Study text
__________________________________________________

What Is a Tax Credit?
A tax credit is an amount of money that taxpayers can subtract directly from taxes owed to their government. Unlike deductions, which reduce the amount of taxable income, tax credits reduce the actual amount of tax owed. The value of a tax credit depends on the nature of the credit; certain types of tax credits are granted to individuals or businesses in specific locations, classifications, or industries.
- A tax credit is an amount of money that taxpayers are permitted to subtract, dollar for dollar, from the income taxes that they owe.
- Tax credits are more favorable than tax deductions because they actually reduce the tax due, not just the amount of taxable income.
- There are three basic types of tax credits: nonrefundable, refundable, and partially refundable.
- A nonrefundable tax credit can reduce the tax you owe to zero, but it can't provide you with a tax refund.
Understanding Tax Credits
Governments may grant a tax credit to promote a specific behavior such as replacing older appliances with more energy-efficient ones. Other tax credits are designed to help disadvantaged taxpayers by reducing the total cost of housing.
Tax credits are more favorable than tax deductions because tax credits reduce tax liability dollar for dollar. While a deduction still reduces the final tax liability, it only does so within an individual’s marginal tax rate. An individual in a 22% tax bracket, for example, would save $0.22 for every marginal tax dollar deducted. However, a credit would reduce the tax liability by the full $1.
Tax Deductions Vs. Tax Credits
Types of Tax Credits
Tax credits come in three basic forms.
Nonrefundable Tax Credits
Nonrefundable tax credits are items directly deducted from the tax liability until the tax due equals $0. Any amount greater than the tax owed, resulting in a refund for the taxpayer, is not paid out—hence, the name "nonrefundable." The remaining part of a nonrefundable tax credit that can't be utilized is lost, in effect.
Nonrefundable tax credits are valid in the year of reporting only, expire after the return is filed, and may not be carried over to future years. Because of this, nonrefundable tax credits can negatively impact low-income taxpayers, as they are often unable to use the entire amount of the credit.

__________________________________________________

Dataset excerpt
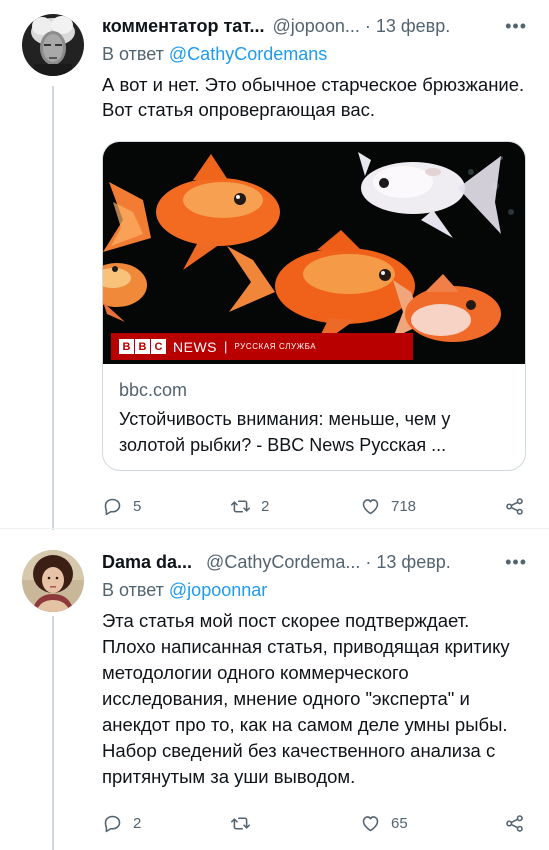 The height and width of the screenshot is (850, 549). What do you see at coordinates (158, 346) in the screenshot?
I see `bbc-logo-letter: C` at bounding box center [158, 346].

__________________________________________________

Work item
Continue the tax credit text from the point where it stops.

Response
As of the 2020 tax year, specific examples of nonrefundable tax credits include credits for adoption, the Lifetime Learning Credit, the Child and Dependent Care Credit, the Saver's Tax Credit for funding retirement accounts, and the mortgage interest credit, which is designed to help people with lower incomes afford homeownership.
Refundable Tax Credits
Refundable tax credits are the most beneficial credit because they're paid out in full. This means that a taxpayer—regardless of their income or tax liability—is entitled to the entire amount of the credit. If the refundable tax credit reduces the tax liability to below $0, the taxpayer is due a refund.
As of the 2020 tax year, probably the most popular refundable tax credit is the Earned Income Tax Credit (EITC). The EITC is for low to moderate-income taxpayers who earned an income, through an employer or working as a self-employed individual with a business or farm, and meet certain criteria based on income and number of family members. Other refundable tax credits include the Premium Tax Credit, which helps individuals and families cover the cost of premiums for health insurance purchased through the health insurance marketplace.
Your first $1,200 ($2,400 for couples) stimulus payment, officially known as a "Recovery Rebate," is an advance refundable tax credit on 2020 taxes. This means no matter how much you owe (or don't owe) in taxes for the 2020 tax year, you get to keep all the money with no taxes due on it. The same is true of the second $600 stimulus checks signed into law on Dec. 27.
Partially Refundable Tax Credits
Some tax credits are only partially refundable. The Child Tax Credit became refundable (up to $1,400 per qualifying child) in 2018, as a result of the Tax Cuts and Jobs Act (TCJA). If a taxpayer has a large enough tax liability, the full amount of the Child Tax Credit is $2,000. However, up to $1,400 is refundable even if it is more than the taxpayer owes.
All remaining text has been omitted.